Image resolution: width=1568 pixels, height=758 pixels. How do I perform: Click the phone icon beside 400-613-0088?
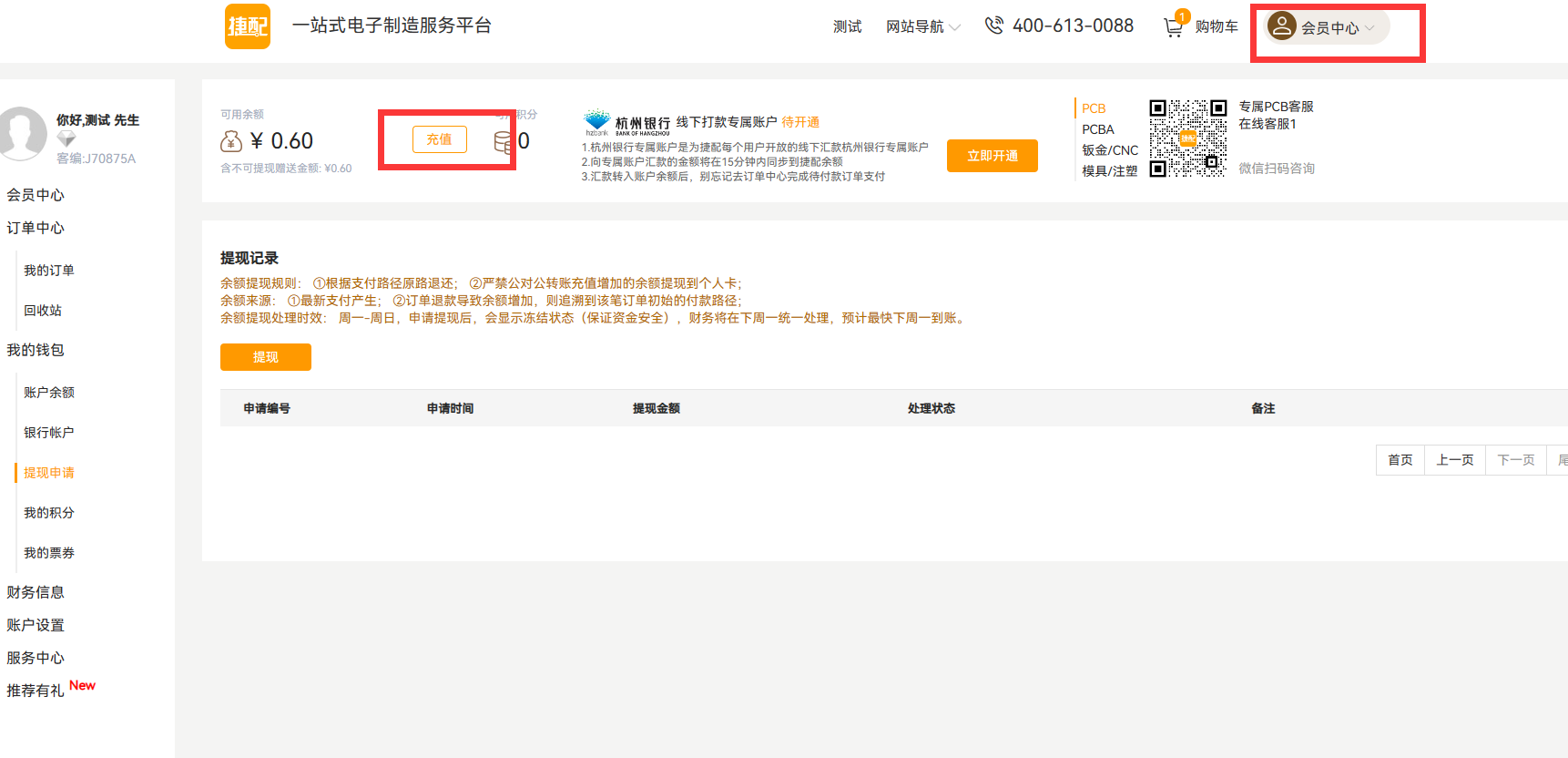click(x=994, y=26)
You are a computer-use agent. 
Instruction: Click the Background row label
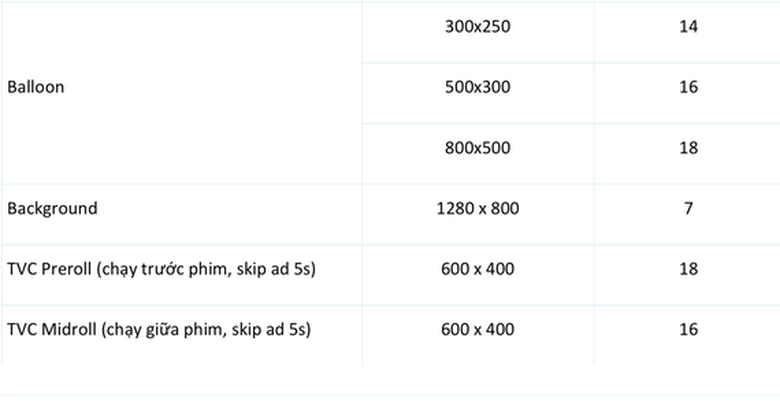(52, 209)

◇ ◇ ◇ ◇ ◇ ◇ ◇

■ **Written instruction**: Copy out the entries word for word, starting at the line that contains "You are a computer-use agent." and ending with the last line of the entries, leaving out the pictures.

■ **Final result**:
You are a computer-use agent. 
Instruction: Click the Background row label
(52, 209)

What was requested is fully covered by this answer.